[What to do]:
Images within the entries are to be omitted; the remainder must be reproduced exactly.

[Information given]:

-*-

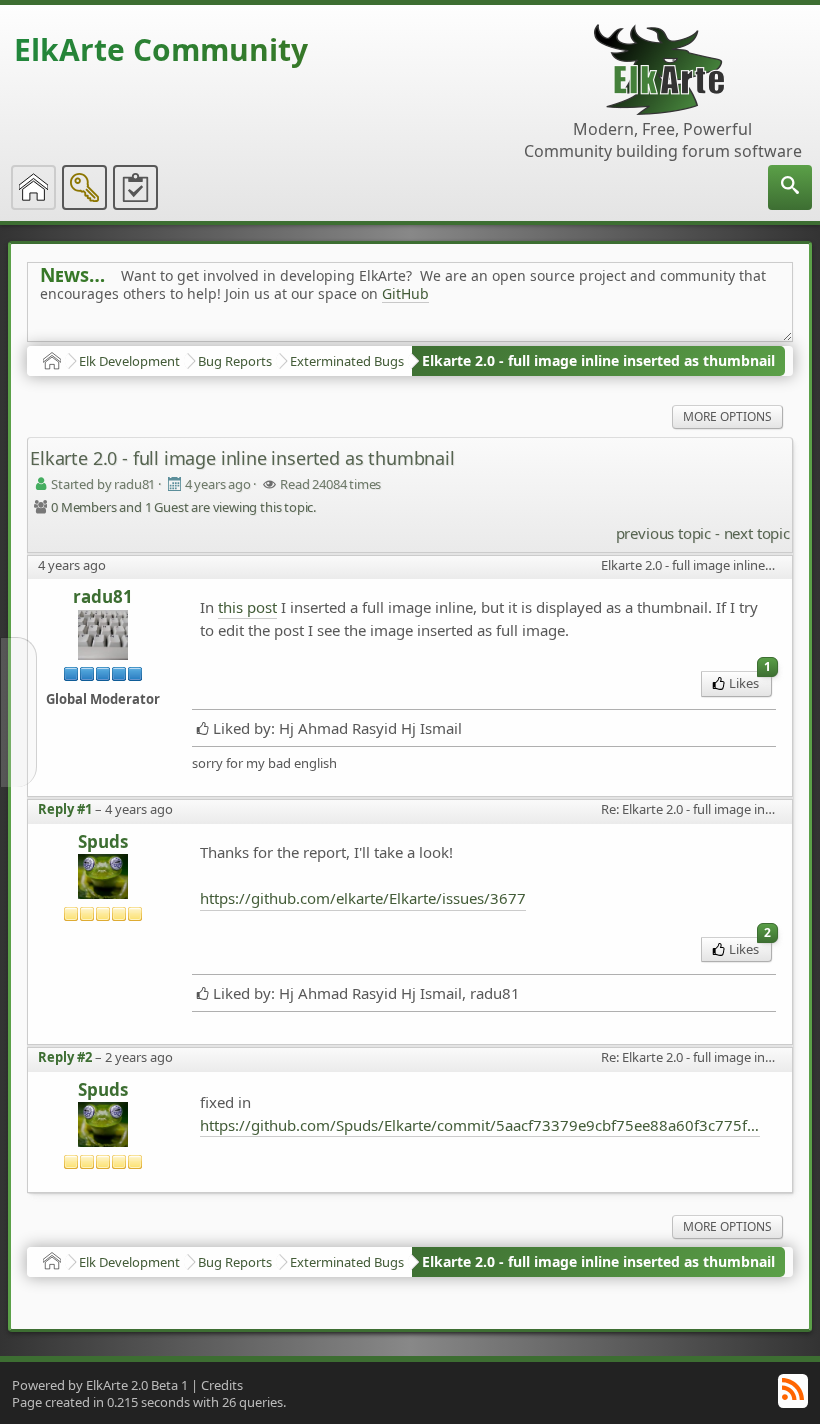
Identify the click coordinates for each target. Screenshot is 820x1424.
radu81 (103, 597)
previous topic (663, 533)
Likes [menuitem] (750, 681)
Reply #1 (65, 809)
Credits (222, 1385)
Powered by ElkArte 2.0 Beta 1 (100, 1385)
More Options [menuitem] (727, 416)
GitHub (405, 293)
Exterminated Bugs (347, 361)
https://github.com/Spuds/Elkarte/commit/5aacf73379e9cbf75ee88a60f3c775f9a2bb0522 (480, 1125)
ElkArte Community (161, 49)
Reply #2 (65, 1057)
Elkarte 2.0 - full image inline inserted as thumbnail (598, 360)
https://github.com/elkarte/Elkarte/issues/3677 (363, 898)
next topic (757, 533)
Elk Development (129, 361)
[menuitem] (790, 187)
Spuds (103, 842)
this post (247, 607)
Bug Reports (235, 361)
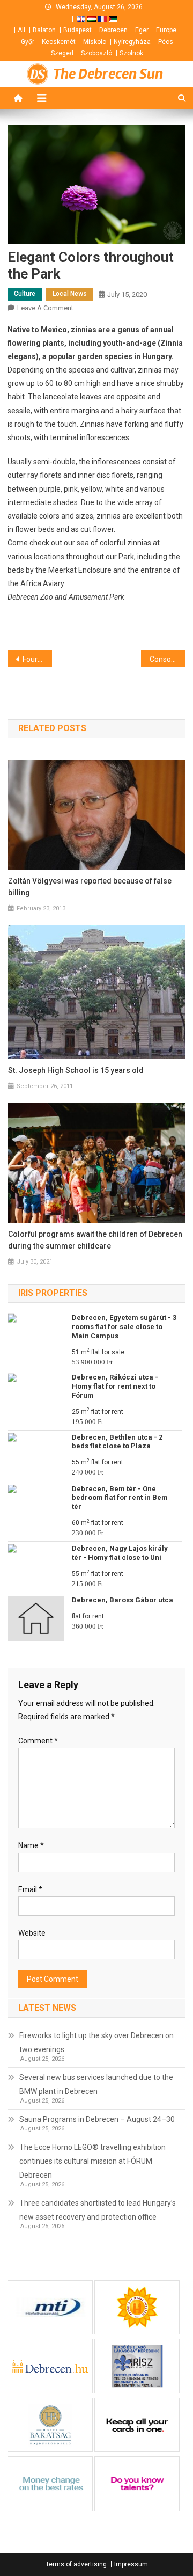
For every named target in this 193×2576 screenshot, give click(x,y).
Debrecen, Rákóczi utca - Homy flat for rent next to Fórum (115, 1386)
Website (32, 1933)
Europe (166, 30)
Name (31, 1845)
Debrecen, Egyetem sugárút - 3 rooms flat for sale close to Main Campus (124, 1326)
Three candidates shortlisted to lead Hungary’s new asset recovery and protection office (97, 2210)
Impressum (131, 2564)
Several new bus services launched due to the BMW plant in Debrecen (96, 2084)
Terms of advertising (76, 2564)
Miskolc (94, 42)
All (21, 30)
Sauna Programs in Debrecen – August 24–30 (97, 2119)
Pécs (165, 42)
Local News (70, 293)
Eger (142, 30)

-*-

[Your response]:
Identify the click coordinates for each target. Screenshot is 820x1424.
radu81 (103, 597)
previous topic (663, 533)
Likes [menuitem] (750, 681)
Reply #1 (65, 809)
Credits (222, 1385)
Powered by ElkArte 2.0 Beta 1 (100, 1385)
More Options [menuitem] (727, 416)
GitHub (405, 293)
Exterminated Bugs (347, 361)
https://github.com/Spuds/Elkarte/commit/5aacf73379e9cbf75ee88a60f3c775f9a2bb0522 (480, 1125)
ElkArte Community (161, 49)
Reply #2 (65, 1057)
Elkarte 2.0 - full image inline inserted as thumbnail (598, 360)
https://github.com/elkarte/Elkarte/issues/3677 (363, 898)
next topic (757, 533)
Elk Development (129, 361)
[menuitem] (790, 187)
Spuds (103, 842)
this post (247, 607)
Bug Reports (235, 361)
For every named target in this 193×2576 screenshot, give click(x,y).
Debrecen, Rákóczi utca - Homy flat for rent next to Fórum (115, 1386)
Website (32, 1933)
Europe (166, 30)
Name (31, 1845)
Debrecen, Egyetem sugárút - 3 rooms flat for sale close to Main Campus (124, 1326)
Three candidates shortlisted to lead Hungary’s new asset recovery and protection office (97, 2210)
Impressum (131, 2564)
Several new bus services launched due to the BMW plant in Debrecen (96, 2084)
Terms of advertising (76, 2564)
Miskolc (94, 42)
All (21, 30)
Sauna Programs in Debrecen – August 24–30 (97, 2119)
Pécs (165, 42)
Local News (70, 293)
Eger (142, 30)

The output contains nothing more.